Tuesday, June 28, 2016

Tarzan Week: Tarzan Escapes (1936)


The cousins of Jane Parker (Maureen O’Sullivan) -- Rita (Benita Hume) and Eric (William Henry) -- are brought to the Great Escarpment by safari master Captain Fry (John Buckler). 

Their mission is to convince Jane to return to England with them, so that she can claim a vast financial inheritance on all their behalf.

Jane is happy to see her cousins, but Tarzan is deeply disturbed by the fact that Jane will have to leave the jungle, even for a while. 

Fry sews further discontent, claiming that Jane has grown tired of Tarzan and that if he loves her, he should let her leave.

Fry then arranges to capture Tarzan in a cage, and put him on display in England.  At the same time, he plans to sell Rita, Eric and Jane into slavery to a local tribe.

With Cheetah’s help, Tarzan escapes, and attempts to rescue Jane and her cousins.  Fry, meanwhile, meets an unpleasant end in a bog…


The domestication of Tarzan begins in earnest with Tarzan Escapes (1936), an enjoyable and solid entry in the MGM franchise. Not only is Jane wearing a much less revealing dress in this film, she and Tarzan are now playing ‘house.’

We see, early in the film, a vast tree-house compound that Tarzan has constructed for the family.  There’s an elephant-powered elevator to the house, for example, a water-wheel pumping pond water up to the kitchen area, and even a ceiling fan. Tarzan and Jane’s bedroom is reachable by a suspension bridge.

Home sweet home...in the jungle.


Clearly, the film series is moving towards the ideal of a “nuclear family,” and the next film in the cycle, Tarzan Finds a Son (1939) goes further down this road.

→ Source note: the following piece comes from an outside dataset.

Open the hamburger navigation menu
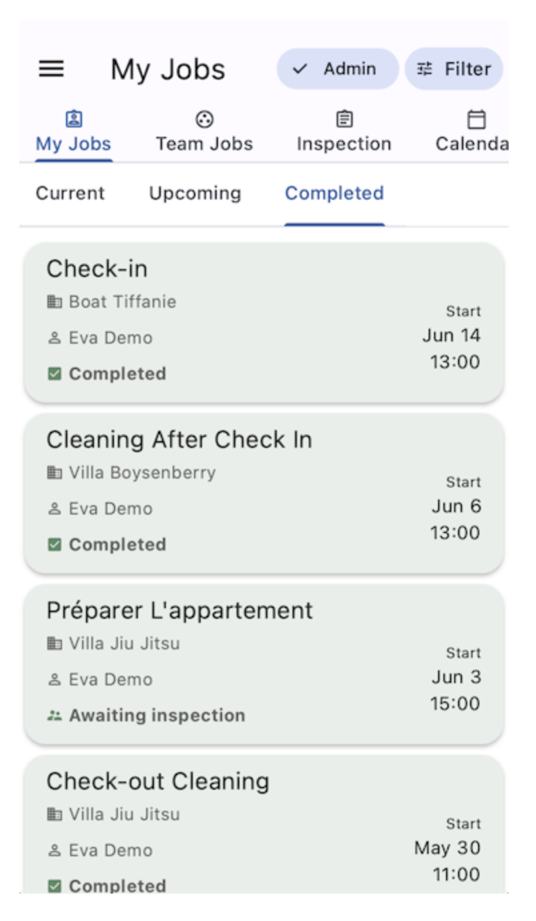Image resolution: width=536 pixels, height=921 pixels. coord(51,69)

Alas, at the same time that Tarzan Escapes makes a Tarzan a family man with a family home (and an honest woman, I suppose, of Jane), it succumbs to formula.  

By now, many ingredients featured here have become quite familiar. 

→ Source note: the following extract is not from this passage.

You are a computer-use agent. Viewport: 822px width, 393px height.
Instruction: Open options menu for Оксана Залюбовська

For example, in all three of the Tarzan movies produced thus far, a character falls from the Great Escarpment’s mountains, and dies. In all three movies thus far, we hear Tarzan’s yell before we see him. 

And in all three films, we get a climactic encounter with a hostile/dangerous tribe. The creative formula or equation is locked in cement.

Unfortunately, Tarzan Escapes also features much stock footage, as though the production could not afford new animal encounter scenes.  Exhibit A is Tarzan’s battle with the crocodile in the river, from Tarzan and His Mate (1934). It is rerun in its entirety here.

Similarly, the footage of Tarzan killing an animal and cutting it for purposes of cooking meat, is also rerun footage, but from Tarzan the Ape Man.


Like all the MGM Tarzan movies, Tarzan Escapes also involves duplicitous white civilization. 

In this case, Eric and Rita are both liars. Although they are pursuing their acquisition of wealth (as was the case with Arlington in the previous film), Jane need not return home with them, as they claim.  

Fry is also duplicitous, seeking personal wealth. He tries to trap Tarzan and rid himself of Rita, Eric and Jane in the nastiest way imaginable; selling them into slavery to a local tribe.

Needless to say, the events of Tarzan Escapes probably don’t make Tarzan feel particularly good about white civilization. 

On every occasion of intersect, the white people try to trick Jane into leaving Tarzan, and kill or capture him so as to acquire that elusive and invisible thing they term “wealth.” It is no wonder that, at first, Tarzan forbids Jane to see the white people.  

They universally bring strife.

Some aspects of Tarzan Escapes are authentically impressive. I love the shot, for instance, that introduces Tarzan to the movie.  We move back, beyond a high tree branch, and see him silhouetted there, watching Eric, Rita and Fry from above. 

He has been there all along, observing their actions, but has remained silent. This shot beautifully captures his stealth, intelligence, and also his status as outsider.


I also love that shot of Fry dying in the bog, his hand slowly sinking below the surface.

Tarzan Escapes is still a top-flight adventure film, but one can't help but to long for a bit more of the Tarzan and Jane dynamic, and some fresh plot lines.

My favorite scene here is the one in which Jason and Tarzan reckon with saying goodbye, and Jane informs him exactly how many passages of the moon will occur in the sky before her return. Weismuller and O'Sullivan still make magic together.


1 comment:

  1. I find this to be the weakest of the series. The massive amount of reused footage is just so distracting. It has some good moments, but then other moments feel like they are there to pad the film out. the escape sequence feels like it goes on forever.

    I had a reader comment that this film had a troubled production, with a much darker script originally written and partially filmed. But the studio wanted to go with something more family friendly and they made changes on the fly resulting in the older footage and padding we ended up with.